Directions for this task: Please arrange the lines as a numbered list, beginning with the very first line and stopping after the line that contains "will click(995, 171).", with both of those included. Leave out any blank lines.

================================

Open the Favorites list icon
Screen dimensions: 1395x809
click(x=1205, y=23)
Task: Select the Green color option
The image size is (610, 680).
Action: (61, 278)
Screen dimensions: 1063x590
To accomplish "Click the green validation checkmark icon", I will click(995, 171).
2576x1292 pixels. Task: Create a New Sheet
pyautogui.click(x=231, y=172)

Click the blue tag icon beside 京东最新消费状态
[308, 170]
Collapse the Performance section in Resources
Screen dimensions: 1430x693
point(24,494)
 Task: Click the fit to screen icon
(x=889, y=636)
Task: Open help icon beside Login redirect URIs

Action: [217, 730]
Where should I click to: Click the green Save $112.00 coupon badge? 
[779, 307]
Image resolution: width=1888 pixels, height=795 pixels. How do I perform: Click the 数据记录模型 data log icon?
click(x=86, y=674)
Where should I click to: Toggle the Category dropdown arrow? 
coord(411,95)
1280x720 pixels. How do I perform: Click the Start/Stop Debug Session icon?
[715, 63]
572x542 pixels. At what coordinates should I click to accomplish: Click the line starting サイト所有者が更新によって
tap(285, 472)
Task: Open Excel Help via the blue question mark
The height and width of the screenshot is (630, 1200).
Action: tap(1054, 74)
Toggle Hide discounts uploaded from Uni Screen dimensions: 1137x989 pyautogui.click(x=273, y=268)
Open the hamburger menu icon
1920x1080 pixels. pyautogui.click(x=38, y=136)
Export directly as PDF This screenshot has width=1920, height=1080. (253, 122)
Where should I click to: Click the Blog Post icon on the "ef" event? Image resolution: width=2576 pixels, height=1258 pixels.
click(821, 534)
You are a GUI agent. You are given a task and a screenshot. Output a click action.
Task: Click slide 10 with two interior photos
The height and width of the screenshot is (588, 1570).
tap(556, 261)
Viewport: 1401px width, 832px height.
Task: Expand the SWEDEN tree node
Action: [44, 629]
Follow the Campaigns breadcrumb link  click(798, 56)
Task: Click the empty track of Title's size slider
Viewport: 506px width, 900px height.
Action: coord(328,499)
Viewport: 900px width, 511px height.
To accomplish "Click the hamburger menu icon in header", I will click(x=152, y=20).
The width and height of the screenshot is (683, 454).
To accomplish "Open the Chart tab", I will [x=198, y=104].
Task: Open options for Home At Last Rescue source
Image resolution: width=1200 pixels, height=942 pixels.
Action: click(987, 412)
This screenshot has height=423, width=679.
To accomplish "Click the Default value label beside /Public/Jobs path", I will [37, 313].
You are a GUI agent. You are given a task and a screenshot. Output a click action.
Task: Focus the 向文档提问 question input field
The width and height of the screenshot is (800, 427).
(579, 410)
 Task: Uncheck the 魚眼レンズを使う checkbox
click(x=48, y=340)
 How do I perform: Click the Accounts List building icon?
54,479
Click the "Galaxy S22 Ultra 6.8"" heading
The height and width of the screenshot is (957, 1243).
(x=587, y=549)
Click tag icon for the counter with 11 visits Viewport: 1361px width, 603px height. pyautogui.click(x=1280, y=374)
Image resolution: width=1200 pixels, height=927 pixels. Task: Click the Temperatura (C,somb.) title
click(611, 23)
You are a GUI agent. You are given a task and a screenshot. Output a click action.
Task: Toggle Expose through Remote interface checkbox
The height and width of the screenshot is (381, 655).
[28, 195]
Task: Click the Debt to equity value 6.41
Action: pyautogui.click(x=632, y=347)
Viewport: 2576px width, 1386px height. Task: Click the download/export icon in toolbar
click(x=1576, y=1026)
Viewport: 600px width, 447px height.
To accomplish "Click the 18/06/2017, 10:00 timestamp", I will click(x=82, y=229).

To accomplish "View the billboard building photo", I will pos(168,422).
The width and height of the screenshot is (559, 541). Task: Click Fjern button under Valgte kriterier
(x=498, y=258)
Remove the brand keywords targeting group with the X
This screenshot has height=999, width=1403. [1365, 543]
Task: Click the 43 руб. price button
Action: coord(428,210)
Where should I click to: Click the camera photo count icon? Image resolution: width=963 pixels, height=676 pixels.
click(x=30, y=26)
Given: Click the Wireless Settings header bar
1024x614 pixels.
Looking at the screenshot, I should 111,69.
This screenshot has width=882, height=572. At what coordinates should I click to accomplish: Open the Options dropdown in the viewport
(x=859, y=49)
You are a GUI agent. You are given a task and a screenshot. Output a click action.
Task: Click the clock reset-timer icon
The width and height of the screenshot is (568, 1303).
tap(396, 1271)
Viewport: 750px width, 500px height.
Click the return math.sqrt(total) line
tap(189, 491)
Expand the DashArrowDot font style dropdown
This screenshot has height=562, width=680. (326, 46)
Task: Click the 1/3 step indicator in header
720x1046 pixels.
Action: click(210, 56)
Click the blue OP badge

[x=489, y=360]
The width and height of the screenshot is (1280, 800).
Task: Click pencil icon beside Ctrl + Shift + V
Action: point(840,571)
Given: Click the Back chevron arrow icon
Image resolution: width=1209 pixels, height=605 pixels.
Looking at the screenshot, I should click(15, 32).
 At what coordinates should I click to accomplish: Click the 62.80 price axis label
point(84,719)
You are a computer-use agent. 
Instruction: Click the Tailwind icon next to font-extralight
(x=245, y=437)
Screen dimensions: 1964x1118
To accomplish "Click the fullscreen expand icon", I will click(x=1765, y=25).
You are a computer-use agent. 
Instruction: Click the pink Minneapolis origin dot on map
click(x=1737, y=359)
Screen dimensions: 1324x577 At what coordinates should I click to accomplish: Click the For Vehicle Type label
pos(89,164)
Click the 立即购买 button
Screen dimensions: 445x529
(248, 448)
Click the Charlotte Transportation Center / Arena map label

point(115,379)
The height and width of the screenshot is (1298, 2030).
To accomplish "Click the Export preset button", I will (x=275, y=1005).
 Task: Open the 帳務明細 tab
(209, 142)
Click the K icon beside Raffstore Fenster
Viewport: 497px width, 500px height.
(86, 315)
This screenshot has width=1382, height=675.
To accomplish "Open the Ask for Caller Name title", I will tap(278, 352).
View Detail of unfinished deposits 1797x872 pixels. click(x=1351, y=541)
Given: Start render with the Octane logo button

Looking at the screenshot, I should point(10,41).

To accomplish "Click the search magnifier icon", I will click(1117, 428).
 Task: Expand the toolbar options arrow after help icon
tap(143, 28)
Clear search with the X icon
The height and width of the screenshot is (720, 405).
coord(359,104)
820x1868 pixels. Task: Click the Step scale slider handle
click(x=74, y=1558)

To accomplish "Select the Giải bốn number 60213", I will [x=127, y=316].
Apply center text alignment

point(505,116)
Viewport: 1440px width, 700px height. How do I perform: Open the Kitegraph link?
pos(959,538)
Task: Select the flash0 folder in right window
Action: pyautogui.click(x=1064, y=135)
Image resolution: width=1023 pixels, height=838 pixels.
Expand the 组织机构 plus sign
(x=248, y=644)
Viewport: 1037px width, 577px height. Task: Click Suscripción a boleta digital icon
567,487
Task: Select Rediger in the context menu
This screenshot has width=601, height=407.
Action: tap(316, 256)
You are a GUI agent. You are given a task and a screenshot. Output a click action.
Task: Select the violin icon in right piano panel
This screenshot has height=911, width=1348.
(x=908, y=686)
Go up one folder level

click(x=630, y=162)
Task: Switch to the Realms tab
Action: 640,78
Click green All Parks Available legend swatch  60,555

================================

Task response:
1. Open the Favorites list icon
2. Screen dimensions: 1395x809
3. click(x=1205, y=23)
4. Task: Select the Green color option
5. The image size is (610, 680).
6. Action: (61, 278)
7. Screen dimensions: 1063x590
8. To accomplish "Click the green validation checkmark icon", I will click(995, 171).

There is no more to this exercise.